The KeePassXC team has also been trying to get their app into the store while this has happened. While this is nothing new in general, it's yet another "counterfeit" app proliferating in what's supposed to be considered a trusted source to be able to get your applications from.

This is a good example of how "app stores" tend to provide a false sense of security about what you're really downloading. There are clearly failures in terms of vetting what's there and towards ensuring that the user is actually getting what they think they're supposed to be getting.

Perhaps the "app store" model is still generally better than downloading executable code from completely random sources (nobody should be doing that), but I'm not sure there's anything more reliable (and also "secure") here than downloading a piece of software from its official source (such as from a server under the domain of the known publisher), verifying hashes/signatures, and leaving out as many intermediaries as possible who often have motives not fully aligned with the software user. Of course, this would require users to possess and be willing to use some knowledge of basic software and data hygiene, but it seems that along the way we have somewhat given up on that and so now we're stuck trusting these intermediaries usually much more than they ought to be trusted.
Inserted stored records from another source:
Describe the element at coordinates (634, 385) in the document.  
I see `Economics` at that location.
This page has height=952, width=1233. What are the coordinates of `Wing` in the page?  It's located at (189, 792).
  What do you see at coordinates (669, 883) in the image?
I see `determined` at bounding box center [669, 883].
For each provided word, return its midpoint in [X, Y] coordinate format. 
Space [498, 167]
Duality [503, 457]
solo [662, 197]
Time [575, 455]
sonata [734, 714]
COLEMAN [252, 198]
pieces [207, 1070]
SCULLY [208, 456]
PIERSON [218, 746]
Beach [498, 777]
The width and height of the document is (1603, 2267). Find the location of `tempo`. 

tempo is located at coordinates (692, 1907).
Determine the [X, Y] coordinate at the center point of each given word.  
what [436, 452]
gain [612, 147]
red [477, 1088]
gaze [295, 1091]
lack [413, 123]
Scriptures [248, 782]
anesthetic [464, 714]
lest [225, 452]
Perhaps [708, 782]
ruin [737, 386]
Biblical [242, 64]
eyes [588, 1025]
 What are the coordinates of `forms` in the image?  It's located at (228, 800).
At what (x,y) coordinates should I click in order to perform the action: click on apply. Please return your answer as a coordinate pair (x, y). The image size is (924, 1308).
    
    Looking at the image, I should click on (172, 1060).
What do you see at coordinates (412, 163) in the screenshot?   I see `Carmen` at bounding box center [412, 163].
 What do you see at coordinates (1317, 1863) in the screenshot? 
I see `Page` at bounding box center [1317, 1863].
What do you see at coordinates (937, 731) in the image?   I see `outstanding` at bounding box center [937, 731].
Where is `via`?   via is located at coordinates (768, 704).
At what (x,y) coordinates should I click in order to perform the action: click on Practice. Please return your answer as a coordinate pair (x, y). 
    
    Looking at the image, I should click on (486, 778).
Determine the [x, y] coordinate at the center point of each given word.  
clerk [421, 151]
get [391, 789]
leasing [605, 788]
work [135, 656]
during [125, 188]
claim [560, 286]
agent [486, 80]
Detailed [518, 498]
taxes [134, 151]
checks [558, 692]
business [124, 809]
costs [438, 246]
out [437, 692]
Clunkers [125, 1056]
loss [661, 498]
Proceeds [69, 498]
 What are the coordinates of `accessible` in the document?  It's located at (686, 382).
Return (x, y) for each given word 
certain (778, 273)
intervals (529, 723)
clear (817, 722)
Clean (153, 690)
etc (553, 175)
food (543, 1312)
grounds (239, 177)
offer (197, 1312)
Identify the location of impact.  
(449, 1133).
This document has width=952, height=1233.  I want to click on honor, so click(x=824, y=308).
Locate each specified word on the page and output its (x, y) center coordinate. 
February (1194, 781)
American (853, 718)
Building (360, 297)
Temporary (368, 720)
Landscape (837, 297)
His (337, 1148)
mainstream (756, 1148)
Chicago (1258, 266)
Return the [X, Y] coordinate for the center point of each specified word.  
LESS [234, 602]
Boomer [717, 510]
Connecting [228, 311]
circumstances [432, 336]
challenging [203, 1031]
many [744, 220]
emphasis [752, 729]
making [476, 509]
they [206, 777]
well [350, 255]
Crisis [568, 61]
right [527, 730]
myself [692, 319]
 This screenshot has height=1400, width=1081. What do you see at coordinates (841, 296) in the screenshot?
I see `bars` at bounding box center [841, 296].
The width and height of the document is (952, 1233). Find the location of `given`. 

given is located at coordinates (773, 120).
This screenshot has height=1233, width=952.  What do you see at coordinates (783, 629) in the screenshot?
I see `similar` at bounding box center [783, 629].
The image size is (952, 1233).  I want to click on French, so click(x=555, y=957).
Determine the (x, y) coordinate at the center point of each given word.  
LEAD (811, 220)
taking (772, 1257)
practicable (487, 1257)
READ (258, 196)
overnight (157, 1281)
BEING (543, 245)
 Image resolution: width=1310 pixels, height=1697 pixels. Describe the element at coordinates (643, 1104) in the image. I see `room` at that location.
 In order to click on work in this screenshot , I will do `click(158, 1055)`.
I think we ought to be able to have a model that suits the Windows model better which doesn't require centralisation. A piece of software running on the desktop that provides update capabilities but where each piece of software is picked up from its original site and the location is set to that site. Somewhat like the Ubuntu repository model but without the multiple steps just an installer that installs the common updater tool if needed, registers itself and then this works for all over software too that buys into the model. It should be fairly cheap to run such a tool since the bandwidth is for all the different software tools and completely common features are available to everything. Its just the updater with some standards for implementing software updates without a store.

winget does almost exactly this. It detects apps that are already installed on your machine and if it can find a match in its catalog, it can upgrade it. (Of course you can install/uninstall via the tool if you have a fresh box).